Bearbeite im Text über die Badewannenkissen den Abschnitt, der mit den Worten „Was aber überhaupt“ beginnt und mit „eine glückliche Fügung.“ endet: Ersetze „Lohnnäherei“ durch „Schneiderei“, und gib den Abschnitt vollständig wieder.

#### Angezeigter Text

Natalie Steger (links) und Annika Götz verkaufen mit ihrer Firma Badesofa unter anderem Kissen für Badewanne.

Natalie Steger und Annika Götz stellen Kissen her, die das Baden in der Wanne bequemer machen. Vor allem in den USA läuft das Geschäft hervorragend. 

Die besten Ideen entstehen meist aus der Not heraus. Nun gibt es schlimmere Probleme als eine unbequeme Badewanne, aber erschöpfte Eltern werden diesen Moment nachvollziehen können: Endlich hat man mal zehn Minuten Ruhe, will im heißen Wasser entspannen, doch eine wirklich bequeme Position lässt sich nicht finden. Und dann ist die kurze Auszeit schon wieder vorbei. Natalie Steger, Mutter von drei Kindern, wurde in dieser Situation erfinderisch – und hat so, ohne es zu wissen, den Grundstein für ein Millionen-Unternehmen gelegt.

„Wir hatten gerade neu gebaut und eine schöne, große Badewanne. Doch ich war zu klein dafür, habe einfach keine bequeme Position gefunden. Dann habe ich mir notgedrungen ein regenbeständiges Kissen von unserer Terrasse geschnappt und es in die Wanne gelegt. Ein Kissen, das wetterbeständig ist, sollte ja auch fürs Wasser taugen. Das war so gesehen eine relativ schnelle Erfindung.“

Was aber überhaupt nicht passte, war das Innenleben dieses Kissens. Dann begann die eigentliche Tüftelei: die richtigen Maße und Formen zu finden, das passende Material, die geeignete Füllung. Ende 2018 stand dann der erste Prototyp, eine Lohnnäherei fertigte die ersten Exemplare. Doch alleine kam Steger nicht so recht weiter. Sie hatte als psychologische Marktforscherin zwar ein Gespür dafür, wie die Kunden tickten, aber das Know-how aus dem textilen Bereich fehlte. Und dann kam eine glückliche Fügung.

########
#### Datenauszug

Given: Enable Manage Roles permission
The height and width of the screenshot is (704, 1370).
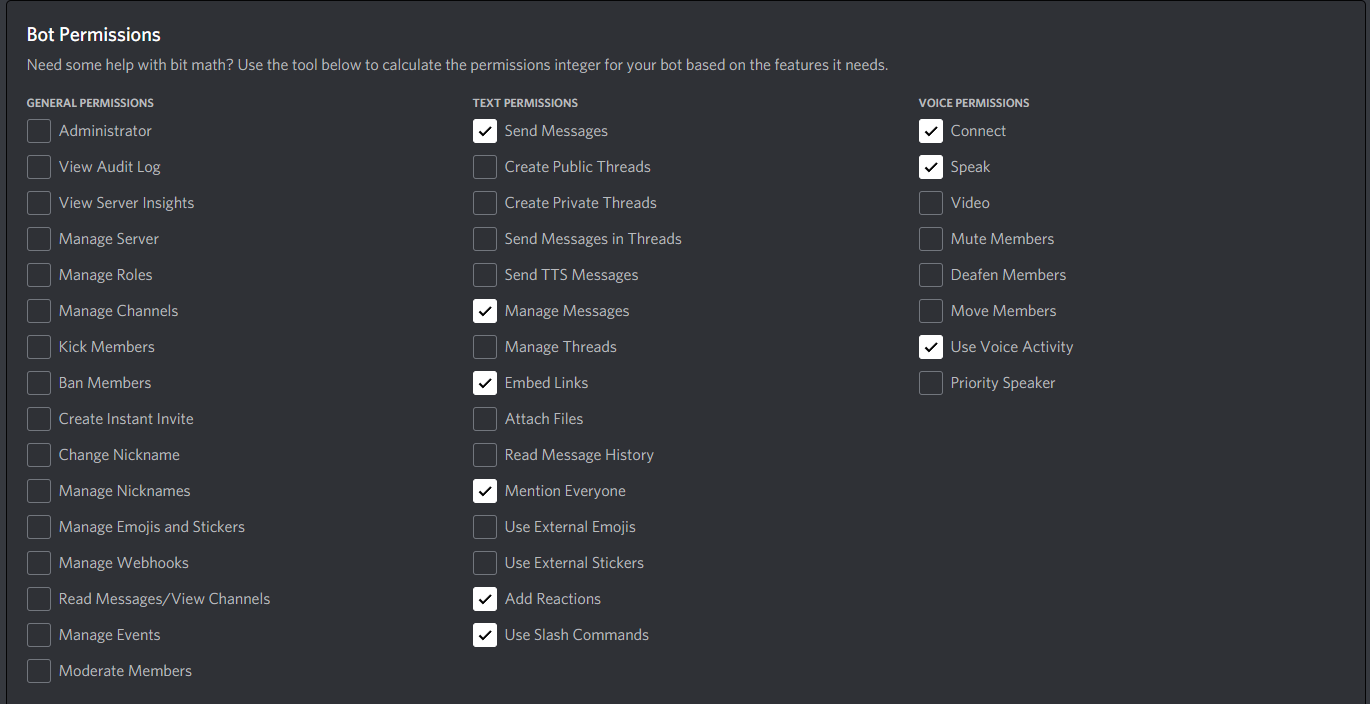Looking at the screenshot, I should [38, 274].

########

Antwort
Was aber überhaupt nicht passte, war das Innenleben dieses Kissens. Dann begann die eigentliche Tüftelei: die richtigen Maße und Formen zu finden, das passende Material, die geeignete Füllung. Ende 2018 stand dann der erste Prototyp, eine Schneiderei fertigte die ersten Exemplare. Doch alleine kam Steger nicht so recht weiter. Sie hatte als psychologische Marktforscherin zwar ein Gespür dafür, wie die Kunden tickten, aber das Know-how aus dem textilen Bereich fehlte. Und dann kam eine glückliche Fügung.